Generally I do not discuss any of the “lists” put out by various publications because of a variety of flaws incumbent in how the lists are compiled. However, of late I have been discussing at length just what the heck “luxury” is and why, for example, anyone who believes Oceania Marina is competition for Seabourn simply has no real concept of what “luxury” is all about.
So with that intro, I offer you part of Seabourn’s news release today:
MIAMI, February 14, 2011—-They say a rising tide lifts all boats, and in the case of Seabourn’s intimate, luxury cruise ships, a tide of enthusiasm from cruise travelers has elevated the entire fleet to the top of Condé Nast Traveler magazine’s prestigious annual survey of its readers. Seabourn’s ships were ranked above all other cruise ships, regardless of size, in the three all-important categories of Service, Food, and Accommodations in the 2011 edition of Condé Nast Traveler’s prestigious Gold List, published in the magazine’s January issue. In the February issue, individual ship results show the 450-guest Seabourn Odyssey as the highest-rated cruise ship regardless of size. Odyssey’s smaller, 208-guest sisters Seabourn Spirit, Legend and Pride, are ranked number two, three and five respectively in the small-ship category. Odyssey’s twin sister, Seabourn Sojourn, debuted in June of 2010 and was not rated in the poll. Seabourn Legend, meanwhile, achieved the highest scores in several categories, including a perfect 100 for Crew/Service, 99.1 for Food/Dining and 97.4 for Schedule/Itineraries.
“Scores like these would be an outstanding achievement under any circumstances,” noted Richard D. Meadows, Seabourn’s President. “The fact that they were earned during a period of very rapid fleet expansion is a testament to the professionalism and passion of Seabourn’s onboard management and their staffs.”
Seabourn enjoys a peerless reputation for delivering exceptional, personalized service to guests. Its small ships carry nearly one staff member per guest, hand-picked and trained to anticipate not only the needs of their guests, but also extra touches to surprise and delight them. Guests cite being addressed by name almost immediately as a hint of good things to come, and one recent guest recounted how the executive chef called his counterpart on another Seabourn ship to get a recipe for a dish the guest had enjoyed on a previous cruise, and served it the next night. Because Seabourn’s onboard experience is so all-inclusive, with open bars and no gratuities expected, the relationship of service staff with the guests is sincerely helpful and free of any ulterior agenda.

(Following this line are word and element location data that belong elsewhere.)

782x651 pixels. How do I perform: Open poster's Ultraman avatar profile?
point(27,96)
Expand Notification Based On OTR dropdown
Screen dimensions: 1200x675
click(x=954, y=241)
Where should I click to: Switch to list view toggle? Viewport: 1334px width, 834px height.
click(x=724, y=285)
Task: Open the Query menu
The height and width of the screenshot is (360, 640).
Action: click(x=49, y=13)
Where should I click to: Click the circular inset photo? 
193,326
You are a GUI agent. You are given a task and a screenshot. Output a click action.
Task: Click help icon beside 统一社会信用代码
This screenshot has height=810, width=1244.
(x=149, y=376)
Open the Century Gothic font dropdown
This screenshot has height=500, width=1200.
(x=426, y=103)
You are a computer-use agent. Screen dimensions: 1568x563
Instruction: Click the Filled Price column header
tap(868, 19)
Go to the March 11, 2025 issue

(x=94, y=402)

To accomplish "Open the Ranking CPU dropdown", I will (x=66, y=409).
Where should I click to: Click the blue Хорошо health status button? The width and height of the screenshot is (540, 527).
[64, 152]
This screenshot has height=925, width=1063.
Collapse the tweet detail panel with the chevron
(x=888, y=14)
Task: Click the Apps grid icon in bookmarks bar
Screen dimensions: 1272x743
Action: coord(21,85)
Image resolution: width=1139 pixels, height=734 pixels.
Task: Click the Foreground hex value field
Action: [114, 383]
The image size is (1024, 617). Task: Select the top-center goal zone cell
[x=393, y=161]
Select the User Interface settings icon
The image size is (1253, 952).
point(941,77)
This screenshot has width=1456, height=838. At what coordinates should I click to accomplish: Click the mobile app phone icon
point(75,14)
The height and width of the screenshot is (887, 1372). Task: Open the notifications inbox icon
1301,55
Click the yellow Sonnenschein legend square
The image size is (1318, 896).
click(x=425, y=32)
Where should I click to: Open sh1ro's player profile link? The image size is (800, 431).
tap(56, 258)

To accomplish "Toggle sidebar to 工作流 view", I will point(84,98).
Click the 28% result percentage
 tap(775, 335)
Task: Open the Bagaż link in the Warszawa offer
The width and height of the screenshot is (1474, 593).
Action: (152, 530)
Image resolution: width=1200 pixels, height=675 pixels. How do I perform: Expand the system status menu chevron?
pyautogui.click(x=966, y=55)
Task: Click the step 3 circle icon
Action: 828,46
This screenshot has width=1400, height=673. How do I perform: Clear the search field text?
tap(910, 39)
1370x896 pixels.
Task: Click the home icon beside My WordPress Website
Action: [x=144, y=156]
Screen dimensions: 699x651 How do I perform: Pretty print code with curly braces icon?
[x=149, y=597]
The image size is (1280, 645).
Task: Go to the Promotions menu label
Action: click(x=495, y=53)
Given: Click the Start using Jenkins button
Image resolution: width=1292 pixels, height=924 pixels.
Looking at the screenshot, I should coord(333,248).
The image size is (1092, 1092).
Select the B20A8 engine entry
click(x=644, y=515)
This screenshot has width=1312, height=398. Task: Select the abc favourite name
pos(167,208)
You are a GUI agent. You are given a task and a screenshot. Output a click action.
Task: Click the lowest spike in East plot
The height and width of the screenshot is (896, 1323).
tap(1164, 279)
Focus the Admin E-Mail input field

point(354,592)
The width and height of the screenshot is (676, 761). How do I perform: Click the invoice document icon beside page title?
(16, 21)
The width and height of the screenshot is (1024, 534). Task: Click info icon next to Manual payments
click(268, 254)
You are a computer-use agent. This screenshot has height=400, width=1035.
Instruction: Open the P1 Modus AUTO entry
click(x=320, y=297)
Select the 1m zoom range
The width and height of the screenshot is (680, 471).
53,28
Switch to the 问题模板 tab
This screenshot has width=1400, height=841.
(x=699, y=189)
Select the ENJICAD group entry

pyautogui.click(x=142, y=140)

Dining is a key metric for luxury cruise guests. They are generally patrons of the finest restaurants ashore, and arrive on board with elevated expectations. Seabourn enlisted the guidance of two-time James Beard Award-winner Charlie Palmer in designing its menus, and the partnership has created a repertoire that is varied, intriguing and eminently satisfying. Innovative dining alternatives such as the line’s avant garde small-plates tasting menus in Restaurant 2, have kept it at the top of the list consistently. Unlike many of its competitors, Seabourn never charges extra for any alternative dining on its ships.
Accommodations aboard Seabourn’s ships are all ocean-view suites. Generously sized and thoughtfully appointed, they are designed as gracious vacation homes, perfect for private relaxation and large enough to welcome company if desired. The in-suite bar is stocked with the guests’ requests prior to arrival. Walk-in closets, marble or granite bathrooms and separate seating and sleeping areas are enhanced with clever touches such as personalized stationery, a World Atlas and even an umbrella to carry ashore.
If you compare the ratings of the other cruise lines you will see that there is something…regardless of how you may want to define it…that sets Seabourn apart.
What does this all mean? Possibly nothing other than the folks that read Conde Nast and decided to vote consistently find that Seabourn is the best and by a margin that makes one take note. But then again, possibly that Seabourn has good reason to believe that it is the best…and that it needs to (and is) improving its product so that the distance between it and the competition increases.